%%

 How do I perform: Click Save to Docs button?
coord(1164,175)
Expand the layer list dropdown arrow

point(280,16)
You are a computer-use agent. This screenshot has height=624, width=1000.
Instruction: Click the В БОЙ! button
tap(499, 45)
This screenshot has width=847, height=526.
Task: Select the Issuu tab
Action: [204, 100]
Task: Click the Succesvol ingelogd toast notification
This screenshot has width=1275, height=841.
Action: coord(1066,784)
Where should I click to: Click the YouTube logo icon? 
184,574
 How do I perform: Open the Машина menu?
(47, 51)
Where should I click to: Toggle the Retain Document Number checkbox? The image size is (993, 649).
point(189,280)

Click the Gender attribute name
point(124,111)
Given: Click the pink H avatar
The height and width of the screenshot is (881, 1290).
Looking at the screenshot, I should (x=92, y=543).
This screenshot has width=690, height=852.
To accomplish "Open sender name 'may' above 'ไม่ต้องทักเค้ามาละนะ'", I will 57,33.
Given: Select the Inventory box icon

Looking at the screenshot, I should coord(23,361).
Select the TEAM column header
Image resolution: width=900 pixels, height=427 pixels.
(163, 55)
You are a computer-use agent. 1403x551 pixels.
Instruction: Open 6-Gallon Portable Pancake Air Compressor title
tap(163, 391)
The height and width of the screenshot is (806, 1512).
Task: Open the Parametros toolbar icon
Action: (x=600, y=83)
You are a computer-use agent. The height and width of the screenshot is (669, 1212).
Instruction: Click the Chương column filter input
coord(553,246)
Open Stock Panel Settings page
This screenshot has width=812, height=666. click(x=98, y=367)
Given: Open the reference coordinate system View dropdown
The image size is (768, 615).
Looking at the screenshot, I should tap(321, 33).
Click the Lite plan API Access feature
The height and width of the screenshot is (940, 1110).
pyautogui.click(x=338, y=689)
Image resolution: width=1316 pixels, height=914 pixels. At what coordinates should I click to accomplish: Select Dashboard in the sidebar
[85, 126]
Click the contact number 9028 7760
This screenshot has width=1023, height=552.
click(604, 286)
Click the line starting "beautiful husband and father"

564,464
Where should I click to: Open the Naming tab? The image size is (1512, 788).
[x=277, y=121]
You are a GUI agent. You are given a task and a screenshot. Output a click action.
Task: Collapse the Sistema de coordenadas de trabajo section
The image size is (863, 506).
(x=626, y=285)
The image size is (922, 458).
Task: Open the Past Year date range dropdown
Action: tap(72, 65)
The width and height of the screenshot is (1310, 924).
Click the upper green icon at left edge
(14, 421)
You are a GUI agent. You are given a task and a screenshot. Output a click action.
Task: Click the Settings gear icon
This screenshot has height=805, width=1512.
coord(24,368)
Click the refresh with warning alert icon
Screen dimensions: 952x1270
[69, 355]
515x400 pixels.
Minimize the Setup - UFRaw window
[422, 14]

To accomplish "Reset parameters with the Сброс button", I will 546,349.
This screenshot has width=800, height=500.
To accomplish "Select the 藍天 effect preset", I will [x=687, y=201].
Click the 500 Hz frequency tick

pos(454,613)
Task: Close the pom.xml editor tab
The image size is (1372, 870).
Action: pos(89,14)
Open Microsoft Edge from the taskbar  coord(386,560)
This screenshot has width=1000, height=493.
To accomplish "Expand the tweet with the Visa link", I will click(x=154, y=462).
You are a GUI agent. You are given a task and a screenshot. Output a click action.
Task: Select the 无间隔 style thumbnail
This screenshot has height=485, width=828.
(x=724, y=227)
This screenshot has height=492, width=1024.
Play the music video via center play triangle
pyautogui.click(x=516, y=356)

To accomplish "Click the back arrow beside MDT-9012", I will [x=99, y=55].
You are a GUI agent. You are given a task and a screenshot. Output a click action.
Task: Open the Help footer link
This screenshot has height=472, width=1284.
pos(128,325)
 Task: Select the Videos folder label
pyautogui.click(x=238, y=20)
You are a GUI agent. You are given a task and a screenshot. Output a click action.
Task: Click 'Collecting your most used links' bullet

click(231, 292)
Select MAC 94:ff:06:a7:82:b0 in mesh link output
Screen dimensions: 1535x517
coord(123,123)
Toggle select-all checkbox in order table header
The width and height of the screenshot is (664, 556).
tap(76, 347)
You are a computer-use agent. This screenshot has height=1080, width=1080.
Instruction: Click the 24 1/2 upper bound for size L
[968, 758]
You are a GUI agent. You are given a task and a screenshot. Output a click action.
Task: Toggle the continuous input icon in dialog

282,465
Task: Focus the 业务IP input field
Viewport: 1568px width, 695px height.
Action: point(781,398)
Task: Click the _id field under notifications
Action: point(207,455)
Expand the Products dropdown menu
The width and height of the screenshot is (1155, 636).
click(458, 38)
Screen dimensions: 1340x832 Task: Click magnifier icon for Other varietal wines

%%

Please output every record, keeping each line exact.

**Task solution**
 How do I perform: Click Save to Docs button?
coord(1164,175)
Expand the layer list dropdown arrow

point(280,16)
You are a computer-use agent. This screenshot has height=624, width=1000.
Instruction: Click the В БОЙ! button
tap(499, 45)
This screenshot has width=847, height=526.
Task: Select the Issuu tab
Action: [204, 100]
Task: Click the Succesvol ingelogd toast notification
This screenshot has width=1275, height=841.
Action: coord(1066,784)
Where should I click to: Click the YouTube logo icon? 
184,574
 How do I perform: Open the Машина menu?
(47, 51)
Where should I click to: Toggle the Retain Document Number checkbox? The image size is (993, 649).
point(189,280)

Click the Gender attribute name
point(124,111)
Given: Click the pink H avatar
The height and width of the screenshot is (881, 1290).
Looking at the screenshot, I should (x=92, y=543).
This screenshot has width=690, height=852.
To accomplish "Open sender name 'may' above 'ไม่ต้องทักเค้ามาละนะ'", I will 57,33.
Given: Select the Inventory box icon

Looking at the screenshot, I should coord(23,361).
Select the TEAM column header
Image resolution: width=900 pixels, height=427 pixels.
(163, 55)
You are a computer-use agent. 1403x551 pixels.
Instruction: Open 6-Gallon Portable Pancake Air Compressor title
tap(163, 391)
The height and width of the screenshot is (806, 1512).
Task: Open the Parametros toolbar icon
Action: (x=600, y=83)
You are a computer-use agent. The height and width of the screenshot is (669, 1212).
Instruction: Click the Chương column filter input
coord(553,246)
Open Stock Panel Settings page
This screenshot has width=812, height=666. click(x=98, y=367)
Given: Open the reference coordinate system View dropdown
The image size is (768, 615).
Looking at the screenshot, I should tap(321, 33).
Click the Lite plan API Access feature
The height and width of the screenshot is (940, 1110).
pyautogui.click(x=338, y=689)
Image resolution: width=1316 pixels, height=914 pixels. At what coordinates should I click to accomplish: Select Dashboard in the sidebar
[85, 126]
Click the contact number 9028 7760
This screenshot has width=1023, height=552.
click(604, 286)
Click the line starting "beautiful husband and father"

564,464
Where should I click to: Open the Naming tab? The image size is (1512, 788).
[x=277, y=121]
You are a GUI agent. You are given a task and a screenshot. Output a click action.
Task: Collapse the Sistema de coordenadas de trabajo section
The image size is (863, 506).
(x=626, y=285)
The image size is (922, 458).
Task: Open the Past Year date range dropdown
Action: tap(72, 65)
The width and height of the screenshot is (1310, 924).
Click the upper green icon at left edge
(14, 421)
You are a GUI agent. You are given a task and a screenshot. Output a click action.
Task: Click the Settings gear icon
This screenshot has height=805, width=1512.
coord(24,368)
Click the refresh with warning alert icon
Screen dimensions: 952x1270
[69, 355]
515x400 pixels.
Minimize the Setup - UFRaw window
[422, 14]

To accomplish "Reset parameters with the Сброс button", I will 546,349.
This screenshot has width=800, height=500.
To accomplish "Select the 藍天 effect preset", I will [x=687, y=201].
Click the 500 Hz frequency tick

pos(454,613)
Task: Close the pom.xml editor tab
The image size is (1372, 870).
Action: pos(89,14)
Open Microsoft Edge from the taskbar  coord(386,560)
This screenshot has width=1000, height=493.
To accomplish "Expand the tweet with the Visa link", I will click(x=154, y=462).
You are a GUI agent. You are given a task and a screenshot. Output a click action.
Task: Select the 无间隔 style thumbnail
This screenshot has height=485, width=828.
(x=724, y=227)
This screenshot has height=492, width=1024.
Play the music video via center play triangle
pyautogui.click(x=516, y=356)

To accomplish "Click the back arrow beside MDT-9012", I will [x=99, y=55].
You are a GUI agent. You are given a task and a screenshot. Output a click action.
Task: Open the Help footer link
This screenshot has height=472, width=1284.
pos(128,325)
 Task: Select the Videos folder label
pyautogui.click(x=238, y=20)
You are a GUI agent. You are given a task and a screenshot. Output a click action.
Task: Click 'Collecting your most used links' bullet

click(231, 292)
Select MAC 94:ff:06:a7:82:b0 in mesh link output
Screen dimensions: 1535x517
coord(123,123)
Toggle select-all checkbox in order table header
The width and height of the screenshot is (664, 556).
tap(76, 347)
You are a computer-use agent. This screenshot has height=1080, width=1080.
Instruction: Click the 24 1/2 upper bound for size L
[968, 758]
You are a GUI agent. You are given a task and a screenshot. Output a click action.
Task: Toggle the continuous input icon in dialog

282,465
Task: Focus the 业务IP input field
Viewport: 1568px width, 695px height.
Action: point(781,398)
Task: Click the _id field under notifications
Action: point(207,455)
Expand the Products dropdown menu
The width and height of the screenshot is (1155, 636).
click(458, 38)
Screen dimensions: 1340x832 Task: Click magnifier icon for Other varietal wines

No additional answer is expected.